In crude, the Dated structure was better supported this week. Forties set the curve, which was bid in the front and back. Nov’24 DFL rallied from around -10c/bbl last week to near 45c/bbl. There has been good Chinese selling in Jan’25, and Q2’25 continues to be well offered.

In fuel oil, the rally in HSFO has tapered off with spreads in both regions seeing less buying in weeks previous, and prices came under pressure on lower Brent spreads and deferred crack buying. Sing 0.5 initially weakened on rumours of increased supply out of a Malaysian refinery, but levels returned to previous highs with trade houses buying the dip.

In distillates, ICE gasoil has been extremely resilient with cracks and spreads seeing an upside breakout and breaching technical resistance levels. However, Sing10ppm has outpaced European strength with the East/West rallying above -$10/mt at one point. Jet was even stronger with seasonal demand picking up, with Nov’24 regrade peaking at $2.45/bbl.

In gasoline, a continuation of last week’s gasoline E/W bear play was sold into this week alongside decent 92 spread buying. EBOB, however, has been weak, especially the Nov/Dec’24 spread. RBBRs moved sideways, somewhat supported by a weaker EBOB strengthening TA arbs.

This week, the naphtha market saw early support from MOPJ bids, but sentiment flipped bearish mid-week, with the Nov’24 NWE crack dropping to -$1.85/bbl on 30 Oct. In the East, the naphtha E/W spread initially rose, reaching $23.25/mt on 25 Oct, before declining to $19.25/mt by 31 Oct as the window saw less support and around Diwali.
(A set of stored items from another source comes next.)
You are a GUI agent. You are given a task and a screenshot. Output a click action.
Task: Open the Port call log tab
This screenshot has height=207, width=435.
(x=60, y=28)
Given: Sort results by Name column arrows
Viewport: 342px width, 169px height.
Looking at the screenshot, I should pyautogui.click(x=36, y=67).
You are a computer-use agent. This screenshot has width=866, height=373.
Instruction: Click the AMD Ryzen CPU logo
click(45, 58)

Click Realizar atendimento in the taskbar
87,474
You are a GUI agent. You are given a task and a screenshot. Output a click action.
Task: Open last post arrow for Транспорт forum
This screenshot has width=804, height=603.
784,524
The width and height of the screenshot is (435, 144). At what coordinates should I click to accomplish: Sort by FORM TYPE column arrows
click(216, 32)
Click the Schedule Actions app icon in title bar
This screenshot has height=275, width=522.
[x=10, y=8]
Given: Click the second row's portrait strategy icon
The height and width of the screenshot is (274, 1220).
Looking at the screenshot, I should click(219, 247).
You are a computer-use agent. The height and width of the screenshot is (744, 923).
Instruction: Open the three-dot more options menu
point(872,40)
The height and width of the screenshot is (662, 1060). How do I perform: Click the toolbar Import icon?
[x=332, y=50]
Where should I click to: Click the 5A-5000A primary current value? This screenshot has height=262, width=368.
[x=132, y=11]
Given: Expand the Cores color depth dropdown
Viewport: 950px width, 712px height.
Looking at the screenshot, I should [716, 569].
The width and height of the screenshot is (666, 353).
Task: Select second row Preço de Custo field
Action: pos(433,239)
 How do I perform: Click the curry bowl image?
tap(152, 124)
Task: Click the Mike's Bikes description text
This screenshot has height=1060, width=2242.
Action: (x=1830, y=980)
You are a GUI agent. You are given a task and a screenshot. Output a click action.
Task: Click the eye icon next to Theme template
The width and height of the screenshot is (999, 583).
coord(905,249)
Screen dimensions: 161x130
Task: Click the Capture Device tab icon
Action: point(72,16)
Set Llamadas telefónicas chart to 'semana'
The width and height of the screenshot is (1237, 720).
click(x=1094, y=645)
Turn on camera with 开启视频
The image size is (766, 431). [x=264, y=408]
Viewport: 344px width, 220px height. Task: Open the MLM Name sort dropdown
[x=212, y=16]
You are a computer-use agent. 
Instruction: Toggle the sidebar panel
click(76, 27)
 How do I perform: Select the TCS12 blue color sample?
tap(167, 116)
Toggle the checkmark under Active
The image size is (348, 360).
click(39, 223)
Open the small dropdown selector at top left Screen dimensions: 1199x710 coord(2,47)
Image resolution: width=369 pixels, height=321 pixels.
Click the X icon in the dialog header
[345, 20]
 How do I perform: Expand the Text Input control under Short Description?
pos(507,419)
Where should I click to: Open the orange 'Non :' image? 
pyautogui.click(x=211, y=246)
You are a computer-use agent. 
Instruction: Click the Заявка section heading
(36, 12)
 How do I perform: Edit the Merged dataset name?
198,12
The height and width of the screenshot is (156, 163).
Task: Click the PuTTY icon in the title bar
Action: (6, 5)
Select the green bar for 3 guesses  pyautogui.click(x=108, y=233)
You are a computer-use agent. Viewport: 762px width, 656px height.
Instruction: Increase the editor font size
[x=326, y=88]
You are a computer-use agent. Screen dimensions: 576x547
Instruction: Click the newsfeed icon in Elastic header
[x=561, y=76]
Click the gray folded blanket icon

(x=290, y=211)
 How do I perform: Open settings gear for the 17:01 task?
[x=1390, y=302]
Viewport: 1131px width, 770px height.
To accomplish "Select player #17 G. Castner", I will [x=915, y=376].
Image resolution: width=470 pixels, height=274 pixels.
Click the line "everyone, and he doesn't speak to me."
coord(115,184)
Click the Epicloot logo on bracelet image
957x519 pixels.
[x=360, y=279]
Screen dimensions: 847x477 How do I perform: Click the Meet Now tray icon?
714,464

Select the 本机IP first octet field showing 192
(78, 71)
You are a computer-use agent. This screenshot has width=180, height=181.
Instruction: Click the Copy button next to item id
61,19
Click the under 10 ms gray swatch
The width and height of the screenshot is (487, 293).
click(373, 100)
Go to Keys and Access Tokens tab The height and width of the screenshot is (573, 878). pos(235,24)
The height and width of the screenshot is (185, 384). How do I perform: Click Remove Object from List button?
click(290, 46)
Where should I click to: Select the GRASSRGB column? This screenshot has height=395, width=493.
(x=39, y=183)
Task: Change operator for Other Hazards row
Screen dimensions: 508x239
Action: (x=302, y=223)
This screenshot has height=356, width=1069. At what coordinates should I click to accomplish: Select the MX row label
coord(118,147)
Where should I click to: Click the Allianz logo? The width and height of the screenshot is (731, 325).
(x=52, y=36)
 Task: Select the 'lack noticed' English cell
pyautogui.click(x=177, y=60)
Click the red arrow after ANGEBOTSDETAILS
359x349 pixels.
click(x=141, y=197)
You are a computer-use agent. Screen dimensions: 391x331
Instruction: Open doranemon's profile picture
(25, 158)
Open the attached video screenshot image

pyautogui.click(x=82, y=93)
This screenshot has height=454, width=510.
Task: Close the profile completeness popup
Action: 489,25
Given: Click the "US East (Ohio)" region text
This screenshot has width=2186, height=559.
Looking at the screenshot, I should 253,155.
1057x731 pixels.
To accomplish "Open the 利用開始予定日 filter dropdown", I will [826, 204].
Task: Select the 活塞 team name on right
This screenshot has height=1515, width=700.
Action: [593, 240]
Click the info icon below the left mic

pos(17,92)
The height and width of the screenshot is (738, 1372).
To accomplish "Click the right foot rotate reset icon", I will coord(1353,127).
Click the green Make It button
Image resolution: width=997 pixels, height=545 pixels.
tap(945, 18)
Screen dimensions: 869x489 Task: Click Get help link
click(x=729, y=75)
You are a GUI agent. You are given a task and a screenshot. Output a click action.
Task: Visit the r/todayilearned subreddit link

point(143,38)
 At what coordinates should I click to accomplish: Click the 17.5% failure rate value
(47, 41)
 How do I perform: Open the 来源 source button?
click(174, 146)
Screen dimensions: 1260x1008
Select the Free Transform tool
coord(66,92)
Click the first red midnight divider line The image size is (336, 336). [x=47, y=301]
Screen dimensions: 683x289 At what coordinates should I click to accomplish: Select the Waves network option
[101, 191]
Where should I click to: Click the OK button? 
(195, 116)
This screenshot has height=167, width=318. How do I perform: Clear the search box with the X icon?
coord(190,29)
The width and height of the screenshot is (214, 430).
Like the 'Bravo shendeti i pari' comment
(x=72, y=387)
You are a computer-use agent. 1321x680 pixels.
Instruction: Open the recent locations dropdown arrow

In NGLs, US propane stocks saw consecutive weekly draws, driving up LST and narrowing the prompt C3 LST vs. C3 FEI arb to nearly -$200/mt, though weaker exports might temper further upside. In Asia, FEI propane weakened as spreads softened, alongside a strong settlement in Saudi propane. The front-month C3 CP settled today at $635/mt amid solid demand and bullish sentiment, which pressured Dec’24 FEI/CP to around $10/mt.